- WHAT IS NEEDED -
Every line from the one that includes "Where should I" to the end of the entries should be written out exactly, with the first and last included.

(LISTED RECORDS)

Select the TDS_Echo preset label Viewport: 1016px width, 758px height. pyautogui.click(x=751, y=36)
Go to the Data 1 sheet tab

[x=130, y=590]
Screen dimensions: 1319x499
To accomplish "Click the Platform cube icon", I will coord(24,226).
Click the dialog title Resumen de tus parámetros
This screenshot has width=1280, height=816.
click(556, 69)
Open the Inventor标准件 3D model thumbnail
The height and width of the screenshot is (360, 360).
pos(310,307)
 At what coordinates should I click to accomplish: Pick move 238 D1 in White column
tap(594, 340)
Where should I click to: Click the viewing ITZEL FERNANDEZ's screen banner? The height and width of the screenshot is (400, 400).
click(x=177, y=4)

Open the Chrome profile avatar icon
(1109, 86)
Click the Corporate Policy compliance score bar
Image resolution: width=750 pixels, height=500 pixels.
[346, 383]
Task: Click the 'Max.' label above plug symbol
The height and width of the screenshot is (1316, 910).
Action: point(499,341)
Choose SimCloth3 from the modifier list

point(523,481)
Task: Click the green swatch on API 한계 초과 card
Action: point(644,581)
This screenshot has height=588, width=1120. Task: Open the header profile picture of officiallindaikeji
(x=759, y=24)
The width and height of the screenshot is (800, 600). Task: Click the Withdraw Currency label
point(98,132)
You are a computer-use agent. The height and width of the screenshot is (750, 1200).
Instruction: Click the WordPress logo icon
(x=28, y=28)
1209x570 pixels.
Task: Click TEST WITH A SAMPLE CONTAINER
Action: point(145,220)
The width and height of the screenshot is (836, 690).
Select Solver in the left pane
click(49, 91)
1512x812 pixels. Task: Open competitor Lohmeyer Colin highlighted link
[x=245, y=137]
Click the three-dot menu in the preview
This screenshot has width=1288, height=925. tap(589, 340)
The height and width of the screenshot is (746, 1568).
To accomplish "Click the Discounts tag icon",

(End LISTED RECORDS)

- RESPONSE TO THIS TASK -
Where should I click to: Click the viewing ITZEL FERNANDEZ's screen banner? The height and width of the screenshot is (400, 400).
click(x=177, y=4)

Open the Chrome profile avatar icon
(1109, 86)
Click the Corporate Policy compliance score bar
Image resolution: width=750 pixels, height=500 pixels.
[346, 383]
Task: Click the 'Max.' label above plug symbol
The height and width of the screenshot is (1316, 910).
Action: point(499,341)
Choose SimCloth3 from the modifier list

point(523,481)
Task: Click the green swatch on API 한계 초과 card
Action: point(644,581)
This screenshot has height=588, width=1120. Task: Open the header profile picture of officiallindaikeji
(x=759, y=24)
The width and height of the screenshot is (800, 600). Task: Click the Withdraw Currency label
point(98,132)
You are a computer-use agent. The height and width of the screenshot is (750, 1200).
Instruction: Click the WordPress logo icon
(x=28, y=28)
1209x570 pixels.
Task: Click TEST WITH A SAMPLE CONTAINER
Action: point(145,220)
The width and height of the screenshot is (836, 690).
Select Solver in the left pane
click(49, 91)
1512x812 pixels. Task: Open competitor Lohmeyer Colin highlighted link
[x=245, y=137]
Click the three-dot menu in the preview
This screenshot has width=1288, height=925. tap(589, 340)
The height and width of the screenshot is (746, 1568).
To accomplish "Click the Discounts tag icon",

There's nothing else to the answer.